Seção de texto:

Thursday, 14 de November de 2024 ISSN 1519-7670 - Ano 24 - nº 1314

A história da emissora pioneira

No fim dos anos 1940, Francisco de Assis Chateaubriand Bandeira de Melo, paraibano de Umbuzeiro, advogado por formação, jornalista por vocação e um dos maiores empresários do século 20, começava a tornar reais algumas de suas mais ousadas previsões. Amava os jornais impressos, mas acreditava que eles estavam com os dias contados. Em 1931, chegou a profetizar para Paulo Machado de Carvalho, que 22 anos depois fundaria a TV Record: ‘No futuro, esse negócio de rádio vai crescer de tal maneira que irão surgir rádios pequeníssimos, como uma caixa de fósforos. Os jornais impressos estão atrasados. Eu temo pelos jornais.’


Esse temor era a força que impulsionava Chatô a buscar pelo mundo as mais modernas formas de geração e transmissão de informação, sem, é claro, deixar de investir no meio impresso. Com seus Diários e Emissoras Associados, chegou a compor a maior rede de jornais do mundo (eram quase cem em todo o Brasil), além de quase trinta rádios, as duas maiores revistas para adultos do país, doze revistas infantis, agências de notícias e propaganda. Fora do ramo de comunicação, também investiu em segmentos que, na época, eram os que mais anunciavam (justamente para que anunciassem ainda mais): indústrias químicas, farmacêuticas e alimentos. Além disso, fundou o Masp – Museu de Arte de São Paulo e criou diversas fazendas-modelo em todo o país.


Agora, vamos avançar no tempo até chegarmos ao começo de 1949, na cidade de Nova York, onde Chateaubriand acabava de pagar a primeira prestação da compra de trinta toneladas de equipamentos da RCA Victor para começar no Brasil o ‘rádio com imagens’ ou ‘cinema a domicílio’ (expressões dadas na época que tentavam explicar o que seria a TV, com imagens ainda em preto-e-branco). Assinados todos os enormes contratos, David Sarnoff, diretor da empresa estadunidense, convida o empresário brasileiro a viajar com ele para a fábrica da RCA em Burbank, Califórnia, para mostrar-lhe ‘uma surpresa especial’. Logo ao chegarem, vão direto ao minúsculo auditório da empresa, onde Chatô começa a ver uma apresentação de jazz. Em cores!

Entradas fornecidas:
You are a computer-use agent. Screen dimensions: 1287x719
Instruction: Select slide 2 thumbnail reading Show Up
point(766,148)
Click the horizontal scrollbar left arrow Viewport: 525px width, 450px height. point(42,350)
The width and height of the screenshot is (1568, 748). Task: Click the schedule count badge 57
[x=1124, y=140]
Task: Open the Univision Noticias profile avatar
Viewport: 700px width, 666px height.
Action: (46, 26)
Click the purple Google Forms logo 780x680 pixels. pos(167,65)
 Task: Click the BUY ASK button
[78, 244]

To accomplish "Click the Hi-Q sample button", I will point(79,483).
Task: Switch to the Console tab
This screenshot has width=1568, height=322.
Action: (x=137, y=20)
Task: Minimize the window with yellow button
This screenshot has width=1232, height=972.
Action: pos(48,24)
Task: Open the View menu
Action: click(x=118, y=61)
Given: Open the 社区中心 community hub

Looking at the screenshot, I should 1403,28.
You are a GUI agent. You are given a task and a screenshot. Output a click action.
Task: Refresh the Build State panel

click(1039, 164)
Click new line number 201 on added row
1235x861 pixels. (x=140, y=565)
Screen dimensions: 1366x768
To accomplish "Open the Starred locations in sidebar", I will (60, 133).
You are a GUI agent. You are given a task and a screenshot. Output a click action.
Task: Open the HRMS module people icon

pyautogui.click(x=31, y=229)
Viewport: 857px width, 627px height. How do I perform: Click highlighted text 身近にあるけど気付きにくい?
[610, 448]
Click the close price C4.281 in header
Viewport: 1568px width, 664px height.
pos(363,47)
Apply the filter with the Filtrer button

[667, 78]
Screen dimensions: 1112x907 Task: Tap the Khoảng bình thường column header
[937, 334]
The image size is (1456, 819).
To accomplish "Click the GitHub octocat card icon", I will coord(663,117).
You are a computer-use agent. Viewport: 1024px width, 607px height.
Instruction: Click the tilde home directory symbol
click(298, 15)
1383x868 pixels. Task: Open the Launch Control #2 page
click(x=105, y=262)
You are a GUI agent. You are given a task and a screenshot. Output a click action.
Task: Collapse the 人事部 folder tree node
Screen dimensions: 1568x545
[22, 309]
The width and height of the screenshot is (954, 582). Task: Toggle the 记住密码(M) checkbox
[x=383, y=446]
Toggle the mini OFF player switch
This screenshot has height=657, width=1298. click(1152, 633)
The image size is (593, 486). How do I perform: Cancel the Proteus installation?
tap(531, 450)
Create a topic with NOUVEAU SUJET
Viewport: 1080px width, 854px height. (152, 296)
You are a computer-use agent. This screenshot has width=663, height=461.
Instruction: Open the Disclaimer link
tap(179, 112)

Tarefa breve:
De acordo com o texto sobre a história da emissora pioneira, quantas toneladas de equipamentos da RCA Victor Chateaubriand estava comprando no começo de 1949?

Resolução da tarefa:
Trinta toneladas.